ですよね。と心の中で呟けば、光は“そこでだ”と切り出した。

「君の腕につけているカバーに簡易のプロテクトを張る。そのプロテクトは簡単に言えば僕の輝術みたいなものだ。僕自身が消滅しない限り消えないから安心して」

カバーと言われ、日焼け防止に付けていたアームウォーマーを見れば、それは淡い光に包まれていた。

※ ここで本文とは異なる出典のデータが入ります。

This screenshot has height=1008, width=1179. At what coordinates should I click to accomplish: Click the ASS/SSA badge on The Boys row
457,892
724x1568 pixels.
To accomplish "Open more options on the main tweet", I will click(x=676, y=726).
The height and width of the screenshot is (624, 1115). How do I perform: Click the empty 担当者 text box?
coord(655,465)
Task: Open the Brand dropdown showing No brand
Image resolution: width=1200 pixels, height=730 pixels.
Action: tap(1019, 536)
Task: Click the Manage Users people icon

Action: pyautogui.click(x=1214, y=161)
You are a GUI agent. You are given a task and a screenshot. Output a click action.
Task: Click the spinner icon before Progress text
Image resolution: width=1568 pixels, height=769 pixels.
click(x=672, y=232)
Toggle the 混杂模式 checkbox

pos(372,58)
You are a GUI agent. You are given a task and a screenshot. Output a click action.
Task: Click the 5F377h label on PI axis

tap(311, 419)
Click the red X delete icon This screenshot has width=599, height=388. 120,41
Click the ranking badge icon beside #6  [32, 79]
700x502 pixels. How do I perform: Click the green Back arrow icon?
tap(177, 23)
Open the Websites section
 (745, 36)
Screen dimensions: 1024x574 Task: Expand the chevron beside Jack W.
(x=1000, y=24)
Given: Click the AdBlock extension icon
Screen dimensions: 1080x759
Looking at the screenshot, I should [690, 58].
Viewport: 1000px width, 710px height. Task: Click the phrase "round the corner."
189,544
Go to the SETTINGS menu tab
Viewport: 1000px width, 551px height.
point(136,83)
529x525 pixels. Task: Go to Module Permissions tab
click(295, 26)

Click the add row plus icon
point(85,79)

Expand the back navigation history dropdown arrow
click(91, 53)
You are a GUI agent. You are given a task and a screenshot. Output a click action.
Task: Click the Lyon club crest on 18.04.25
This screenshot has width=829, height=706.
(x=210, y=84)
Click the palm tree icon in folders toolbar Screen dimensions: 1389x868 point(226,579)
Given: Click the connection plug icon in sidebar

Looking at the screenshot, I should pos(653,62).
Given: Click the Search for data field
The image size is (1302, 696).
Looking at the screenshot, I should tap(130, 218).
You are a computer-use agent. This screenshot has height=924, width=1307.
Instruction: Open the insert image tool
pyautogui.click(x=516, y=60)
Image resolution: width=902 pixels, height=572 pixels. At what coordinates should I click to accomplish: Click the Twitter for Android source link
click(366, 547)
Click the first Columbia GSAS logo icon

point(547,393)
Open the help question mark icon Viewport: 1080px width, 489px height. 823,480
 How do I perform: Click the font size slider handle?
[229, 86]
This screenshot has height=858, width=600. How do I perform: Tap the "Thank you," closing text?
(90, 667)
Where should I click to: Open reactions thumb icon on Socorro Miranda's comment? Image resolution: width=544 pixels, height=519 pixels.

「でも、気をつけて。プロテクトは腕ではなくカバーにかけているから、カバーを外せば触った者の記憶を見ることになる。」
「なにそれ…不便だな」

悪態をつけば光が苦笑する。

「腕にプロテクトをかけるとなれば、完全に遮断する代わりに相当量の原素が必要になるからね。今のうちに慣らしておかないと」

光の言葉の意味がよくわからず首を傾げる。というか、全体的に今の会話はあまり理解していない。そもそも何故そのプロテクトが外れるのか?ふと、その説明がない事に気づいた。

「そういえば、なんでプロテクトは外れるの?」
「それは言えない」

即答で素っ気なく返され、何だか落ち込む。

「時期がきたら教えてあげる」

そう声がした後、光の強さが増した。飲み込まれるように大きくなり、光の奥にぼんやりと人型が見えた。

「そろそろ戻らないと、お連れさんが大変そう」

言いながら人型は笑う。その姿を見て、どこかで見覚えがあるような気がした。

 またね────



 狭間の光



規則的に上下するリズムに目を上げれば、視界の下の方にアスベルが見える。アスベルの見える位置を不振に思い、顔だけ動かして反対を見ればマリク教官の顔が目の前にあった。

「マッ!」

驚いて体を起こそうと反射的に腕を突っ張れば、勢いが有りすぎそのままのけぞる。

「ゎゎゎっ」
「お前…!」

おんぶをしてくれていたマリク教官が態勢を立て直そうとしてくれたが、それも虚しく終わり、私は硬い岩肌に落ちた。打った背中が痛い。背中をさすりながら上体を起こす。地面に滑り気があり酸の臭いが空気に混じっている事に気づいた。辺りを見回せば薄暗い。

「大丈夫?」

そう言って差し出されたシェリアの手を取り立ち上がる。

「ここは…?」
「ロックガガンの中よ」
「ロックガガンって街道を塞いでる?」
「そうだよ〜。リクは寝てたからわかんないと思うけど、街道で出くわした時はもうびっくりしたんだから〜」

パスカルが差ほど驚いていないような口調で言う。セイブル・イゾレでロックガガンの話を聞いたのは覚えているが、街道を出た後の記憶はなかった。という事は、街道を出た辺りから私はマリク教官におぶられていたのだろうか。この年にもなっておんぶなんて恥ずかしい。
深いため息をつけば、ソフィに声をかけられた。

「ロックで、ガガーンなんだよ」
「ん?」

何の話しだろうかと首を傾げれば、ソフィはまた“ロックで、ガガーン!”と言っていた。